Cette année, le 6 juin, fête de saint Norbert est aussi le jour de la Fête-Dieu, la fête du Saint Sacrement du Corps et du Sang du Christ, en cette année jubilaire pour l’ordre de Prémontré, fondé par saint Norbert il y a 900 ans. J’y vois l’occasion de rappeler que la spiritualité de saint Norbert est une spiritualité eucharistique. D’ailleurs, fréquemment depuis le XVIe siècle, saint Norbert est représenté avec un ostensoir, qui montre l’hostie, ou avec un calice. L’ostensoir ou le calice sont un signe qui désigne l’eucharistie. Un signe bien sûr, ne dit pas tout. L’eucharistie ne se réduit pas à l’hostie et à l’ostensoir. Il n’y a pas par exemple d’eucharistie sans accueil de la Parole, puisque le Christ est le Verbe de Dieu et la messe qu’on désigne aussi comme l’Eucharistie au sens large comprend inséparablement la liturgie de la Parole et la liturgie eucharistique proprement dite. Mais qu’est-ce qu’une spiritualité eucharistique ?
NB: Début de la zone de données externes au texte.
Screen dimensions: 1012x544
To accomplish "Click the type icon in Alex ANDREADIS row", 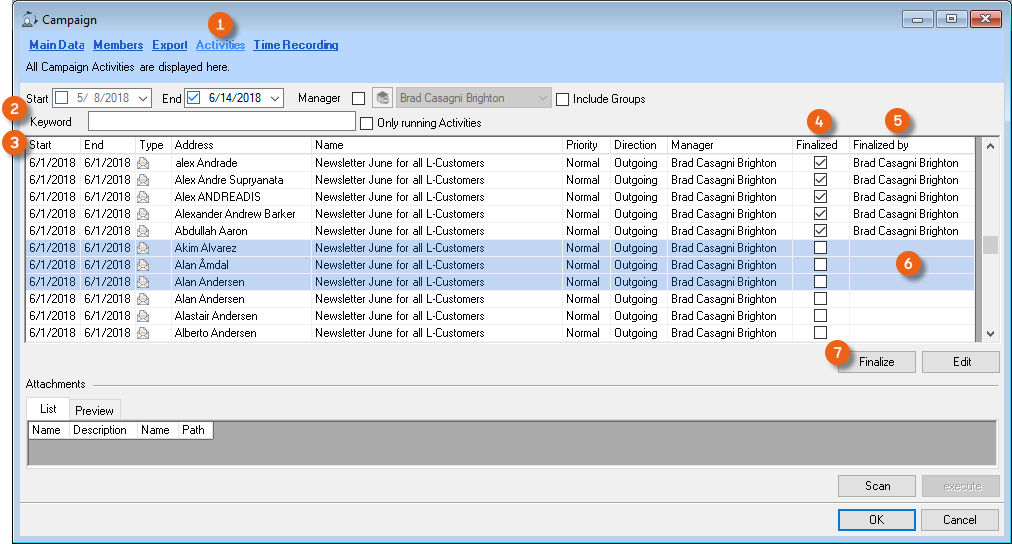I will [x=145, y=197].
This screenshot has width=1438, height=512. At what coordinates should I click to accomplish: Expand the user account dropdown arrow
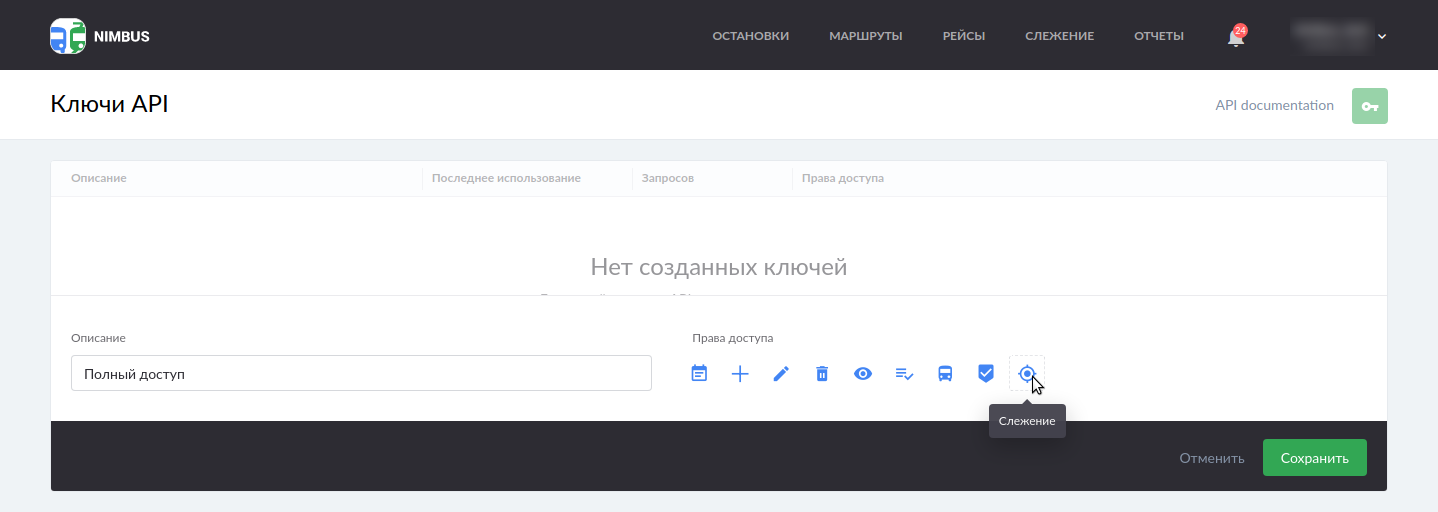point(1382,37)
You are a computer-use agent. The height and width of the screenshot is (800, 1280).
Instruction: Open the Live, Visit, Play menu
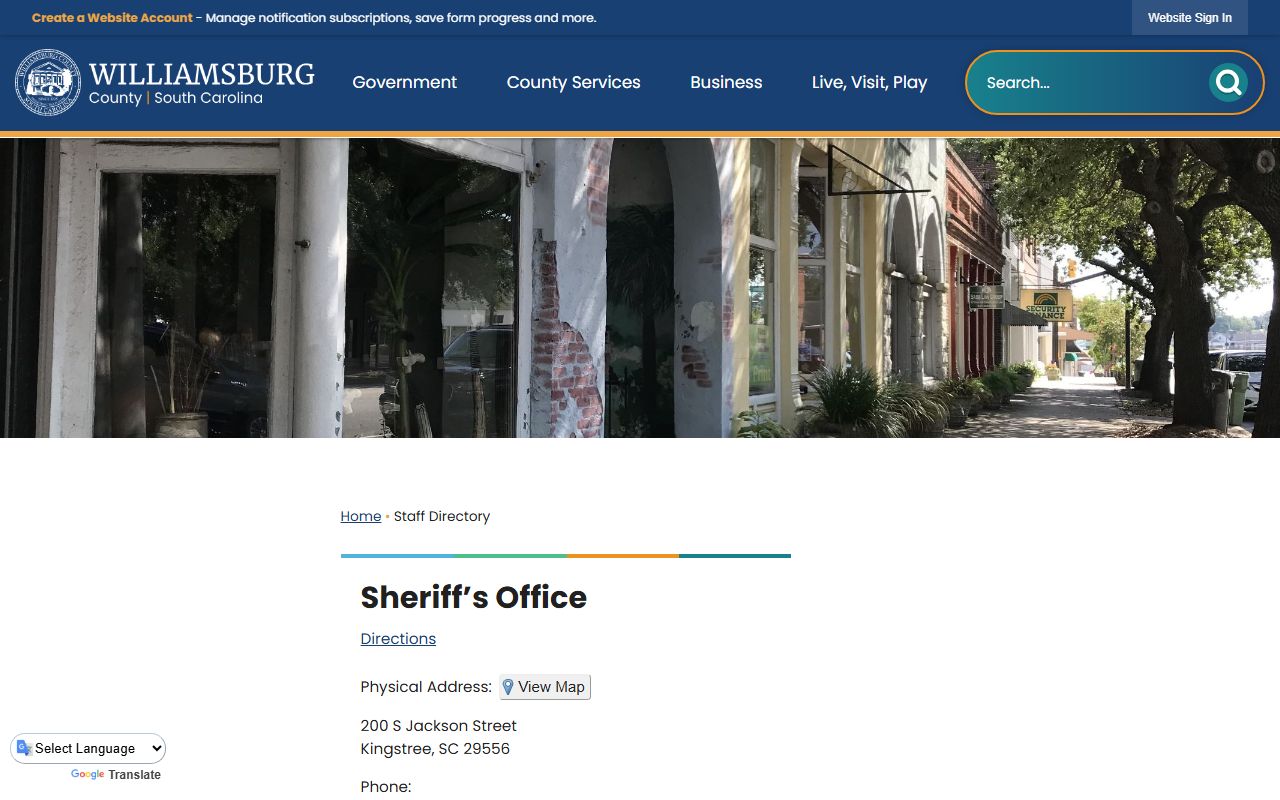(x=869, y=82)
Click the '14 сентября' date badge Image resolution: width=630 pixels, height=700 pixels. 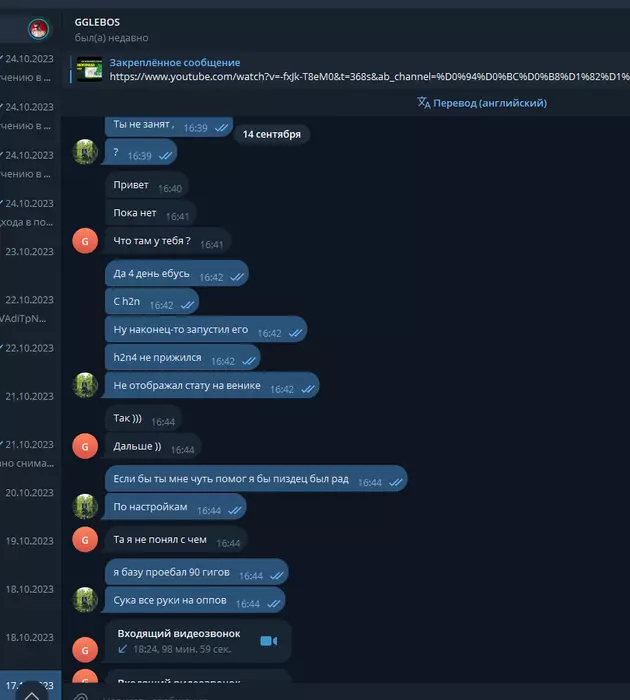pos(271,134)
Permettez-moi de commencer par un souvenir personnel qui ne renvoie pas d’abord à saint Norbert. C’était début août 1996, quelques jours avant d’entrer à l’abbaye. En réalité, si ce moment m’a marqué, c’est à cause d’une conférence, donnée à Lourdes, un an plus tôt, dans le cadre du rassemblement du Frat, une rencontre des lycéens de région parisienne, que j’accompagnais. Et celui qui donnait la conférence était Mgr Pierre Claverie, évêque d’Oran, en Algérie. Le titre de sa conférence s’intitulait : « Donner sa vie, méditation sur l’Eucharistie. » Il nous montrait très simplement comment il vivait vraiment, jour après jour, de l’eucharistie qu’il célébrait, dans ce pays à feu et à sang qu’était l’Algérie, comment lui aussi, en puisant dans l’eucharistie, apprenait avec le Christ à combattre les puissances de la mort par la seule puissance de l’amour. Comme le dit la lettre aux Hébreux, « le sang du Christ purifie notre conscience des actes qui mènent à la mort. » Un an plus tard, le 1er août 1996, Pierre Claverie était assassiné, avec son chauffeur, à l’entrée de l’évêché d’Oran, dans l’explosion d’une bombe, peu avant minuit, deux mois après les moines de Thibirine. Aussi, lorsque le lendemain, la nouvelle se répandit, la conférence que j’avais entendue un an plus tôt me revint-elle en mémoire, c’était le témoignage lumineux d’un homme pour qui l’Eucharistie et sa propre vie ne faisait plus qu’un depuis longtemps déjà. Frères et sœurs, notre vie à nous aussi, est appelée, de manière peut-être moins dramatique, mais non moins réelle, à ne faire plus qu’un avec le mystère que nous célébrons, c’est cela, avoir une spiritualité eucharistique. Aujourd’hui, j’aimerais revenir sur deux points fondamentaux, me semble-t-il, du mystère de l’Eucharistie : La communion à la Passion du Seigneur et la communion des Saints. Je voudrais reprendre ces deux points connus mais si importants, parce qu’ils résonnent aussi fortement dans la vie de notre Père saint Norbert.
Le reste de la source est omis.